GPU for AI Explained: VRAM, CUDA Cores, Tensor Cores, and Everything In Between¶
You've heard it countless times: "You need a GPU to train AI models." But why? What is a GPU actually doing that a CPU can't? What are CUDA Cores, Tensor Cores, and VRAM — and why do AI engineers obsess over these numbers?
This guide starts from scratch and builds a complete mental model of GPU hardware for AI. By the end, you'll understand exactly what's happening inside the chip when your model trains — and how to pick the right hardware for the job.
Part 1: Why AI Runs on GPUs — Not CPUs¶
The Core Problem: AI Is Matrix Math at Scale¶
At its heart, every neural network layer performs one operation over and over:
That weights × input is a matrix multiplication — a dense grid of multiply-add operations. Training a single transformer layer on a single batch involves billions of these operations.
A CPU is designed for serial, branching work — running your operating system, handling database transactions, executing business logic. It has 16–128 high-frequency cores, each optimized to run one complex task very fast.
A GPU is designed for parallel, uniform work — doing the same simple math across thousands of data points simultaneously.
CPU: 128 powerful cores
→ great at complex, sequential tasks
→ 128 matrix multiplications at once
GPU: 16,384 simpler cores
→ great at simple, repetitive tasks
→ 16,384 matrix multiplications at once
For matrix math, the GPU wins by orders of magnitude. A modern GPU can perform 1,000× more floating-point operations per second than a CPU on the same workload.
The Analogy¶
CPU = a team of 16 expert surgeons
Each can do complex, multi-step procedures.
Sequential, specialized.
GPU = a factory floor with 16,000 workers
Each does one simple repetitive action.
Parallel, coordinated.
Neural network training is a factory job, not surgery.

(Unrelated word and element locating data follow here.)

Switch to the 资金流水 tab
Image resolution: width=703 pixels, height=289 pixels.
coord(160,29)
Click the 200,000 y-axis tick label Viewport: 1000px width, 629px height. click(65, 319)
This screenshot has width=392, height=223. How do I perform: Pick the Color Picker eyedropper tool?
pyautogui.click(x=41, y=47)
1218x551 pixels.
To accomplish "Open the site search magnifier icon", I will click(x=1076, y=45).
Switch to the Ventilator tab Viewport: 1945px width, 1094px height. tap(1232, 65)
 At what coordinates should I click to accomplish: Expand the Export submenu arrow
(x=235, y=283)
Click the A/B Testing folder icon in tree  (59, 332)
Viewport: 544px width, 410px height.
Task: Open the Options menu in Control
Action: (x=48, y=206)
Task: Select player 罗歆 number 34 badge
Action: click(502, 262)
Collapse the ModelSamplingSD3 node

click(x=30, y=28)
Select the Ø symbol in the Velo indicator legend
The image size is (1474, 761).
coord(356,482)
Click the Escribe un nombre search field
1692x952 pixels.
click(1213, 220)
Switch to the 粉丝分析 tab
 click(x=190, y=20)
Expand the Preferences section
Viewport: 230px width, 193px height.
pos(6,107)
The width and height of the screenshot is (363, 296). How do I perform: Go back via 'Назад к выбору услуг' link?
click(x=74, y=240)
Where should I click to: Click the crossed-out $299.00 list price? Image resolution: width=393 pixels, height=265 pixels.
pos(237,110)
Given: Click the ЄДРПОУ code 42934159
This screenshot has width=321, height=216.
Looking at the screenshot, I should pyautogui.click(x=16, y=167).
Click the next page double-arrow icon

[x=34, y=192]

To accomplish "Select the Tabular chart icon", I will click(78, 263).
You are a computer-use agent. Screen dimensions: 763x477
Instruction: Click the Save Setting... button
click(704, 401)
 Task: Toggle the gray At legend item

Part 2: Inside the GPU — The Architecture from Top to Bottom¶
Before diving into CUDA Cores and Tensor Cores, you need to understand the structural unit they live in: the Streaming Multiprocessor (SM).
The Streaming Multiprocessor (SM)¶
The SM is the fundamental building block of an NVIDIA GPU. Think of it as a mini-processor that contains multiple types of compute units, shared memory, and a scheduler.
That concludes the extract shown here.